The oldest and smallest standing army in the world, the Vatican Swiss Guard, is getting a partial wardrobe makeover, with new 3D-printed PVC helmets to replace their traditional metal headgear.
The first batch of new helmets arrived on Sunday, and are considerably lighter, cooler, and more comfortable than the current hand-worked black iron helmets worn by the Guard, and cost less than a fifth of the price – 900 euros versus as much as 5000 euros.
On Sunday evening, 32 new recruits will swear an oath to protect the pope and his successors with their lives while promising at least two years of service. This year the Guard is expanding its ranks by two dozen members, with the total number of soldiers growing from 110 to 135.
To become a halberdier in the Guard, one must be a male of Swiss nationality, have completed military service in Switzerland, be a practicing Catholic, unmarried, and at least 172 cm (5 ft 8) tall.
The Guard began their day with 7:30am Mass celebrated at the “altar of the Chair” in St.
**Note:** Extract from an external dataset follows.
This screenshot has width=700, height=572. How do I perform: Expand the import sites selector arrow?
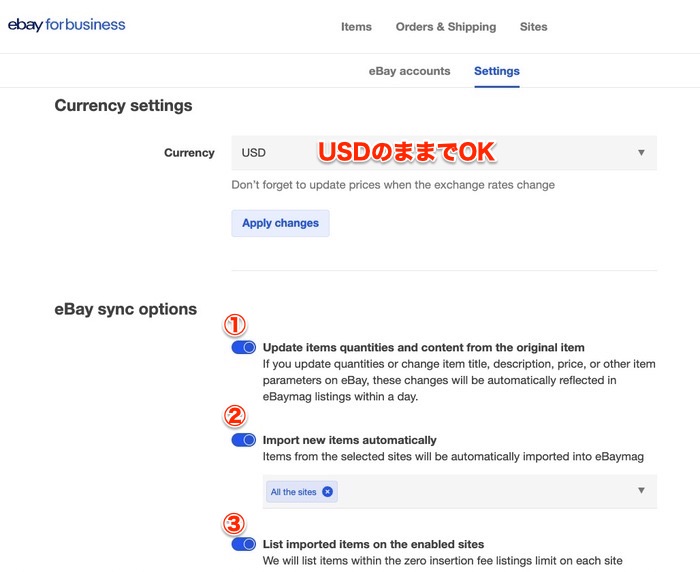[641, 491]
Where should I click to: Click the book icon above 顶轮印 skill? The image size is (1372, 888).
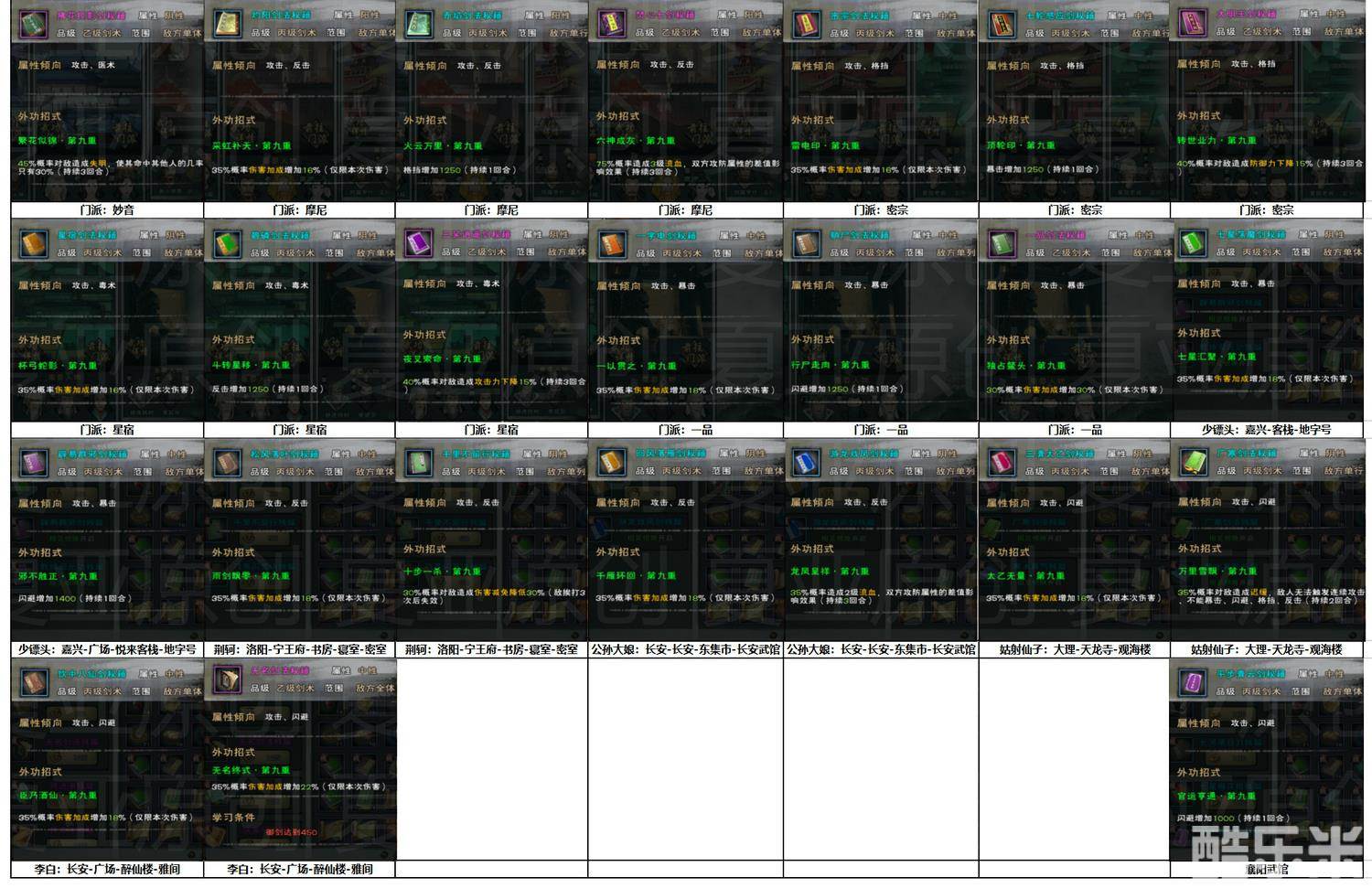pos(1001,24)
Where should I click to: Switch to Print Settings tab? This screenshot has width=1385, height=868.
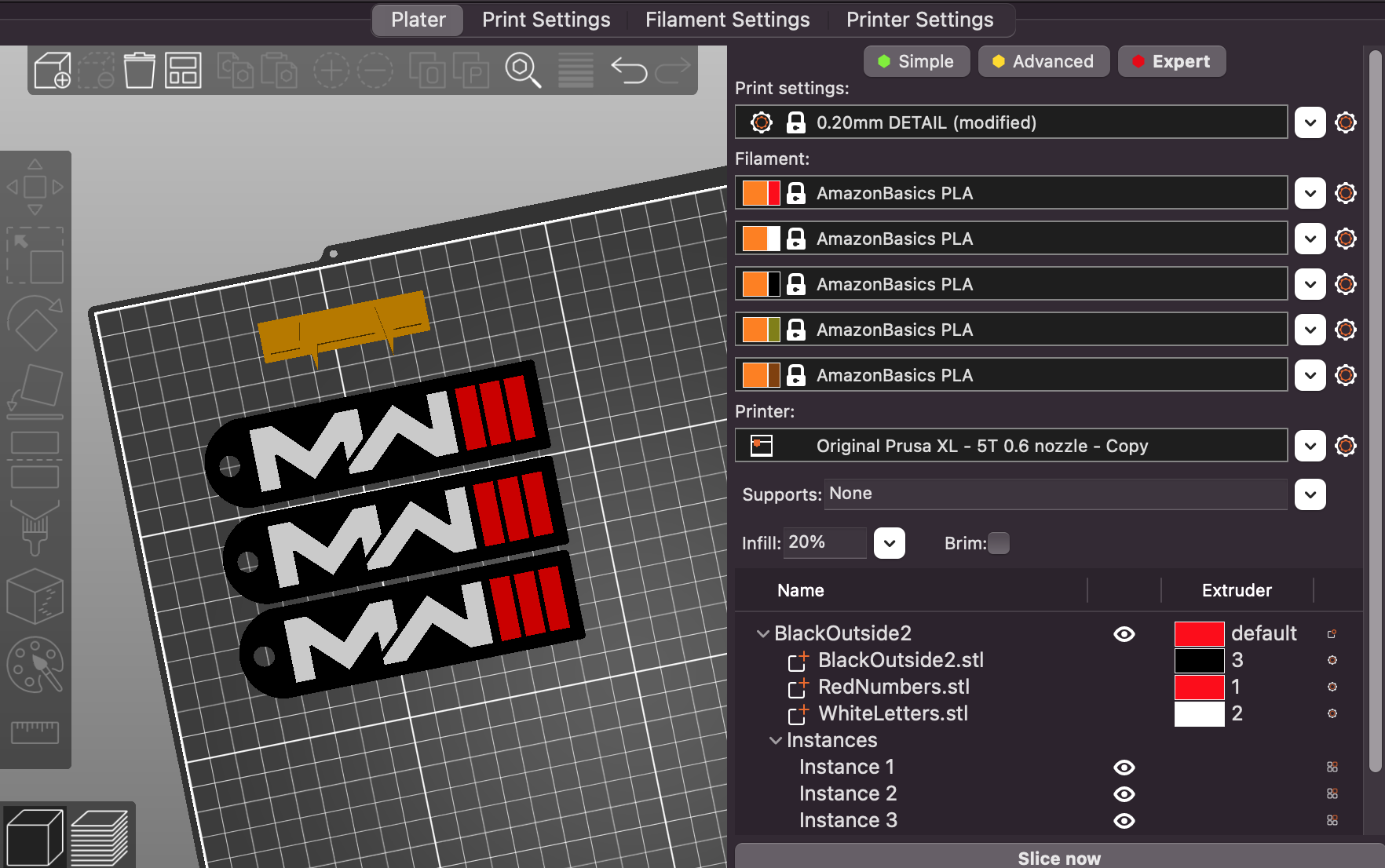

Peter’s Basilica, officiated by Cardinal Pietro Parolin, the Vatican’s Secretary of State. The swearing-in ceremony itself will take place at 5:00pm.
The traditional ceremony takes place each year on May 6, commemorating the heroic death of 147 Swiss soldiers who fell in defense of Pope Clement VII in the sack of Rome on this day in 1527. The Swiss guards staved off the invading army long enough for Clement to escape from the Vatican to Castel Sant’Angelo via a long, secret passageway connecting the two.
The distinctive blue, red, and yellow striped “gala uniform” of the Guard, one of the most famous and recognizable outfits in the world, was designed in the early 20th century by Commander Jules Repond, following research of the original uniforms based on Raphael’s frescoes. The blue and yellow come from the coat of arms of the Della Rovere family, the family of Pope Julius II, who founded of Guard in 1506. The red comes from the Medici family of Pope Clement VII.
This year Pope Francis intends to travel to Geneva on June 21, his first visit to Switzerland as pontiff.